-- RECORDS FOR THIS EXERCISE --
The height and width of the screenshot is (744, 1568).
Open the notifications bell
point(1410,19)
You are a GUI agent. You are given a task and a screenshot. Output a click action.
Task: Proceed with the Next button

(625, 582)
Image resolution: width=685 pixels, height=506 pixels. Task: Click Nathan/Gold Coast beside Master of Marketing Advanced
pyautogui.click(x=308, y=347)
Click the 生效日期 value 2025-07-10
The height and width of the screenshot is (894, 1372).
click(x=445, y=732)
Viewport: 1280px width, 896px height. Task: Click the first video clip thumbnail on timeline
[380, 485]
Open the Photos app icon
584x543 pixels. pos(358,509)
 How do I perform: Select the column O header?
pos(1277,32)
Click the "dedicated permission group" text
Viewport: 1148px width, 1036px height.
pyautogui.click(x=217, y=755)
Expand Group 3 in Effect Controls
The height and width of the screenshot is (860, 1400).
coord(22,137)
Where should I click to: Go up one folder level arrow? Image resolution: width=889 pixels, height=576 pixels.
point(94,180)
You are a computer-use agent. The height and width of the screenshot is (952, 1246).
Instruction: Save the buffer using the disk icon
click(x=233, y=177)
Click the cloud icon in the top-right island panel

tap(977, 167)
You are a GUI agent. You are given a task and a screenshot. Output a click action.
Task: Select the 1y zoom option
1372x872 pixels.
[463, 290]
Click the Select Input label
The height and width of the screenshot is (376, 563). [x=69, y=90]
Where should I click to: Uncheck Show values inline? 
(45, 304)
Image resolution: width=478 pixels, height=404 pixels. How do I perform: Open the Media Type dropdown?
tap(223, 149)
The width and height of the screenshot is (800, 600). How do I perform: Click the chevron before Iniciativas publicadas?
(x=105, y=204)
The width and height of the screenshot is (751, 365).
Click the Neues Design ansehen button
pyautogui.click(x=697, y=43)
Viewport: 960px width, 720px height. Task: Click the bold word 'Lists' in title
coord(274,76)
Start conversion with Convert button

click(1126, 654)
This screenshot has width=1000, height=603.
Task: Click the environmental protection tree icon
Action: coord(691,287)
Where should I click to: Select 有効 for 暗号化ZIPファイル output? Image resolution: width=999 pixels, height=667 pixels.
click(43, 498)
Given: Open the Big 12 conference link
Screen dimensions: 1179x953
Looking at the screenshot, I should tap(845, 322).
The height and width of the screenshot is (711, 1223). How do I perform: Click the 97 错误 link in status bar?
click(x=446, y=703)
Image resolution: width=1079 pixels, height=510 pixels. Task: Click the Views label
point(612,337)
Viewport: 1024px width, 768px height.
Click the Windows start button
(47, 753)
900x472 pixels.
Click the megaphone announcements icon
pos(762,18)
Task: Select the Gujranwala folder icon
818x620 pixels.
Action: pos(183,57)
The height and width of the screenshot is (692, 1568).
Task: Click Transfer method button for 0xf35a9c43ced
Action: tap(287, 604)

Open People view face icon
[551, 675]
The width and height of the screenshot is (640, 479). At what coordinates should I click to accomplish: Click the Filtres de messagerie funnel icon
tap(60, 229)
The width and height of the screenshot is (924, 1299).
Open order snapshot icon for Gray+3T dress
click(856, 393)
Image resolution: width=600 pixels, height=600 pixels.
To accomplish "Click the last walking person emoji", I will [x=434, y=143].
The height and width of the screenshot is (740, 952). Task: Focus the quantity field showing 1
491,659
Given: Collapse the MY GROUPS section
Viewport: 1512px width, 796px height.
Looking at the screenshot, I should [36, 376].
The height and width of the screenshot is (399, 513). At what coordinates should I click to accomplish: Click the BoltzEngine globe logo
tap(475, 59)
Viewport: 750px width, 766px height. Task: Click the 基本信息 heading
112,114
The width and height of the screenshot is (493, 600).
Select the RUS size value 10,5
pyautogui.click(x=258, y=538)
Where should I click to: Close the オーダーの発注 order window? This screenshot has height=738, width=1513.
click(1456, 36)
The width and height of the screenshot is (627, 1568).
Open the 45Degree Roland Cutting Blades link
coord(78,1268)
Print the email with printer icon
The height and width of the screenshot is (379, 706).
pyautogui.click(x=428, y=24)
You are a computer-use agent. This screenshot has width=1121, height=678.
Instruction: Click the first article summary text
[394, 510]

-- WHAT TO PRODUCE --
Tally the lines of the listing above that include the string "agent". Provide the total alone.

-- SOLUTION FOR THIS PROBLEM --
4